FOR ALEX, DEBBIE AND KATEY
‘How pleasant it is to have money, heigh-ho!
How pleasant it is to have money.’
ARTHUR HUGH CLOUGH (1819–1861)
Two of the men driving eastwards down the M4 Motorway, near London’s Heathrow Airport, were driving particularly badly. One drove badly because he was a rotten driver. The other, who was normally a good driver, was distracted by the blonde girl in the seat beside him who was trying to remove his trousers.
It was five past one on a blazing hot early June afternoon. Both men were late. One was on his way to his office in the City of London. The other was on his way to kill someone not very important.
‘Move over, you bastard, move over!’ Baenhaker pushed down on the horn rim with the palm of his right hand. ‘Oh move over, why can’t you just move over?’ He pushed the horn rim twice more, holding it down each time for several seconds, holding it down so hard that the thin metal cut into his hand.

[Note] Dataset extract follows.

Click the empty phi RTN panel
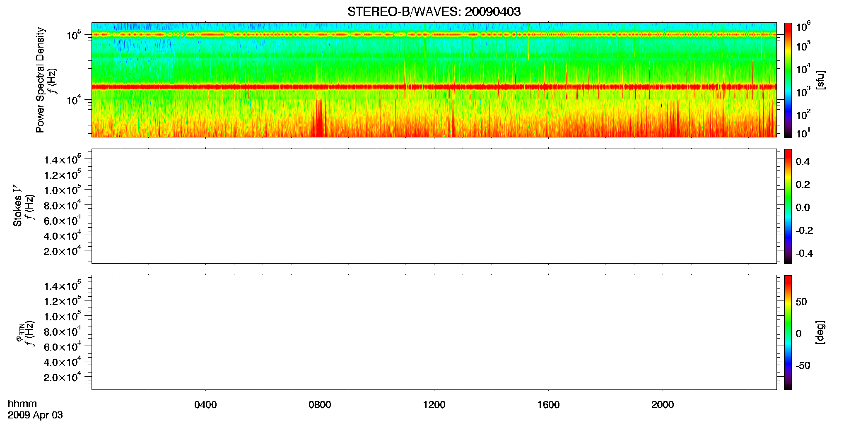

‘You pig,’ declared Baenhaker. ‘You bloody pig!’ He pulled the head-lamp switch on the dashboard full out, pushed it back in, then pulled it out again. In the bright sun, there was only the faintest gleam from the lights that reflected on the gun metal grey paintwork of the Porsche in front of him. He pushed the light switch back in. ‘Fucker!’ he shouted uselessly through his windscreen, and yanked the switch back out. It came away in his hand; he tried to replace it, dropped it, and it rolled away somewhere underneath his feet.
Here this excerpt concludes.